Orange Shirt Day: 5 ways to honour Residential School survivors
September 30, 2020

Several orange shirts hung on a clothes line between two trees

What is Orange Shirt Day?

On Sept. 30, people from across Canada will wear orange shirts in honour of Residential School survivors.

The story behind Orange Shirt Day began in fall 1973.

Six-year-old Phyllis Webstad of Stswecem’c Xgat’tem First Nation was excited for her first day of school. Wearing a brand-new orange shirt from her grandmother, she entered into the St.
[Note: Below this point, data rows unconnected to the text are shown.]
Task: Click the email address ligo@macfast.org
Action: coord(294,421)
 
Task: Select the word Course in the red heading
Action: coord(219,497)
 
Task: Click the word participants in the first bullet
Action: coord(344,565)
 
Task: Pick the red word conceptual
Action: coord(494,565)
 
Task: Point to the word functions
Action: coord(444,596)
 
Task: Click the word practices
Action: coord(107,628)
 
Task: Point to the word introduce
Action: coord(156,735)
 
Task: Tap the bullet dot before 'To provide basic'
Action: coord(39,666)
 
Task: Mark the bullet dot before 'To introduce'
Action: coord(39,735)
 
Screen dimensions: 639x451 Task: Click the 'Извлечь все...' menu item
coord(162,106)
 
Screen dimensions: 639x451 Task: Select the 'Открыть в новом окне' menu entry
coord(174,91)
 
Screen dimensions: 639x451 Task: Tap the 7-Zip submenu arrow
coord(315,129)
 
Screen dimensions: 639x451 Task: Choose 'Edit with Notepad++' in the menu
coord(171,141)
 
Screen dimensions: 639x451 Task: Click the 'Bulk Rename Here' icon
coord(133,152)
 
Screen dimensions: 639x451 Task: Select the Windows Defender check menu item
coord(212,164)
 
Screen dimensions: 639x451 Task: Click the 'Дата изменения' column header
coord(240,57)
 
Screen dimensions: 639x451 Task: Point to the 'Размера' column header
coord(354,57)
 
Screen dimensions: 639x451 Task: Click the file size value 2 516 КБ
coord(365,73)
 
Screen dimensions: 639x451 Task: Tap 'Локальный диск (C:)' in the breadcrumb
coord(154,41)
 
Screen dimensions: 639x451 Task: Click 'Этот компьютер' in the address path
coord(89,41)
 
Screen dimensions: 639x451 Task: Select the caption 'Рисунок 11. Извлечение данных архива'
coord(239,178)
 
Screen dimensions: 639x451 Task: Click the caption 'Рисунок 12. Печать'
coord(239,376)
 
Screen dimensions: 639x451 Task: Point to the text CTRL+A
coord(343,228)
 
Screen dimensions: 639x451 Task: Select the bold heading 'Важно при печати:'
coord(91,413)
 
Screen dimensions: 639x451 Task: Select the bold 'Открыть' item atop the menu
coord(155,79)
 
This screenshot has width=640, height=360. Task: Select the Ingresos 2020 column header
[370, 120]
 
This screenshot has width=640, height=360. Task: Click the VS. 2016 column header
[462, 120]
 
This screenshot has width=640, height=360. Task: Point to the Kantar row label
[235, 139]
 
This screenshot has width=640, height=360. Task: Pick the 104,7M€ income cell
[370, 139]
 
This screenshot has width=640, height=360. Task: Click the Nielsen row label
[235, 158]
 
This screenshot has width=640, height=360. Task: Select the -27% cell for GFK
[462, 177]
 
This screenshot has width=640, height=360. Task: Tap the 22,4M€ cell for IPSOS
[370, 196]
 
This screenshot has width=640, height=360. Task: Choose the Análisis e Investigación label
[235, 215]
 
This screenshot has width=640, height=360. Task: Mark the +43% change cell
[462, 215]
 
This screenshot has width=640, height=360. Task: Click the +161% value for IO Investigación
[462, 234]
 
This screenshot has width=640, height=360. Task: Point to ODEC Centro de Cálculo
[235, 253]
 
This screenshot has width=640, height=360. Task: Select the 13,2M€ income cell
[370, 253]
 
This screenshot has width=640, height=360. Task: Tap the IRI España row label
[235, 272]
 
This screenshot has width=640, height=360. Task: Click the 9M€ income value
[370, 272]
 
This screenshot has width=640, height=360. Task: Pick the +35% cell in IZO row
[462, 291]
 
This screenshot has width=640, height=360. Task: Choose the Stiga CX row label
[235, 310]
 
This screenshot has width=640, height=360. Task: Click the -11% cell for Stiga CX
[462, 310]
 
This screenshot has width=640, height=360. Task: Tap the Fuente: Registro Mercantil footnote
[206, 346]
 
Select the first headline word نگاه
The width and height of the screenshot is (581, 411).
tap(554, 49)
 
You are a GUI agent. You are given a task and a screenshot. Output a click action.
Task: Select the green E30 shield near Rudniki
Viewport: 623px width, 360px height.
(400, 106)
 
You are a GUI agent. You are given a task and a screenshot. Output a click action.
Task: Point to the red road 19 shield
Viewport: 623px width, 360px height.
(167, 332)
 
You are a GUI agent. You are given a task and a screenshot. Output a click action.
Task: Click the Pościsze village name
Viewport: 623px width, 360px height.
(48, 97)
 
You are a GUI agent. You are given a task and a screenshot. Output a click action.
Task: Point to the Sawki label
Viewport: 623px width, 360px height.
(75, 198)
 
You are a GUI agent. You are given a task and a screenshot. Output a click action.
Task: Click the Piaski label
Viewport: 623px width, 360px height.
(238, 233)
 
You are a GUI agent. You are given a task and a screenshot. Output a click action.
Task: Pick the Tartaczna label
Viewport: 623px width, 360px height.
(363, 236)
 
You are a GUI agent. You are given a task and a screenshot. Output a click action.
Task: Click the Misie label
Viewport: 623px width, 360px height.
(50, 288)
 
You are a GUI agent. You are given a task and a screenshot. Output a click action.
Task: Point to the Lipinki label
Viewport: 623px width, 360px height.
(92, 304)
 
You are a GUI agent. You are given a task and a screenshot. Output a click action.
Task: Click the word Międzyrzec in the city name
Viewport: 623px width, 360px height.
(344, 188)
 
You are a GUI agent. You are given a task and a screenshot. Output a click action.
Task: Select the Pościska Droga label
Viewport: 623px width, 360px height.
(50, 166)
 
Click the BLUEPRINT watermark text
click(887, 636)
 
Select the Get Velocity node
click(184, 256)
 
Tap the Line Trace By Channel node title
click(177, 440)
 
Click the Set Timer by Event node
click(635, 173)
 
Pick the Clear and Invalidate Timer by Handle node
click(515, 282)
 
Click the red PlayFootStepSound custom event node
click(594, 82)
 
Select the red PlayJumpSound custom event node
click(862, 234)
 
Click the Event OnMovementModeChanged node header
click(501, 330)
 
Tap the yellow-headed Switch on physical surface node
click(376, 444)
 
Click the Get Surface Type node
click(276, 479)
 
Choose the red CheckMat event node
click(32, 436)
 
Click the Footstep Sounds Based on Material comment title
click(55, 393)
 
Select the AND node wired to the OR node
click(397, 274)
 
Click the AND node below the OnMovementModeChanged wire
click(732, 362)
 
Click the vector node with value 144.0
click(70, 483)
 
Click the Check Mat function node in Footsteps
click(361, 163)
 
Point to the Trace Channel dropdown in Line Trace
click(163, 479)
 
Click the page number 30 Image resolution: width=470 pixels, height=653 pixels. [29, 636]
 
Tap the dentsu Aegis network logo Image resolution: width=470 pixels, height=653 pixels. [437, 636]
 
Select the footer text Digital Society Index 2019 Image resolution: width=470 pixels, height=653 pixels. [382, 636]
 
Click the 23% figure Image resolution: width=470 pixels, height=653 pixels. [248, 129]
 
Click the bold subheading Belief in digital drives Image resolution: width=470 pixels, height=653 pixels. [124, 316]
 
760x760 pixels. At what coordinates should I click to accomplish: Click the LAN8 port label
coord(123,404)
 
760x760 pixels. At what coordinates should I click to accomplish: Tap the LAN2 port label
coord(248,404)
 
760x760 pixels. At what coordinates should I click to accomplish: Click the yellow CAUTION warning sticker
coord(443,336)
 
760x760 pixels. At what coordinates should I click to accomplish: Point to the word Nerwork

Joseph Mission Residential School just outside of Williams Lake, B.C.

Shortly after her arrival to the school, she was stripped her of her orange shirt in exchange for the school’s uniform.

The orange shirt taken from Phyllis is symbolic of her experience as well as the experiences of more than 150,000 Indigenous children who had their cultures, identities, and languages stripped from them upon their first days at school.

Wearing orange on this day is a collective commitment to reconciliation, guided by the spirit of healing. Phyllis started the Orange Shirt Society to raise awareness about Residential Schools, the impact of intergenerational trauma on younger generations, and to send this important message: Every Child Matters.

In the spirit of reconciliation, every Canadian should honour Phyllis’ message – on this day and every day!

Live Q&A: Orange Shirt Day

5 ways to honour Orange Shirt Day

1. Explore the Residential School Timeline.

2. Learn more about the Truth and Reconciliation Commission of Canada Explore the findings from the final report and read the Summary of the Final Report. Familiarize yourself with the 94 Calls to Action that call upon all Canadians, governments, churches, and public institutions to move towards reconciliation.

3. Learn more about and share Phyllis’ story:

4. Check out resources about Residential Schools, such as:
– Indian Horse (access through Georgian College’s Library)
– They Came for Us (access through Georgian College’s Library)
– Up Ghost River by Alexandra Shimo and Edmund Matatawabin
– They Call Me Number One by Bev Sellars
– Dear Canada: These are My Words by Ruby Slipperjack

5. Celebrate First Nations, Métis, and Inuit people by exploring their many achievements and contributions! As important as it is to understand the impacts of colonization on Indigenous people, it is equally important to celebrate Indigenous resilience and cultural resurgence.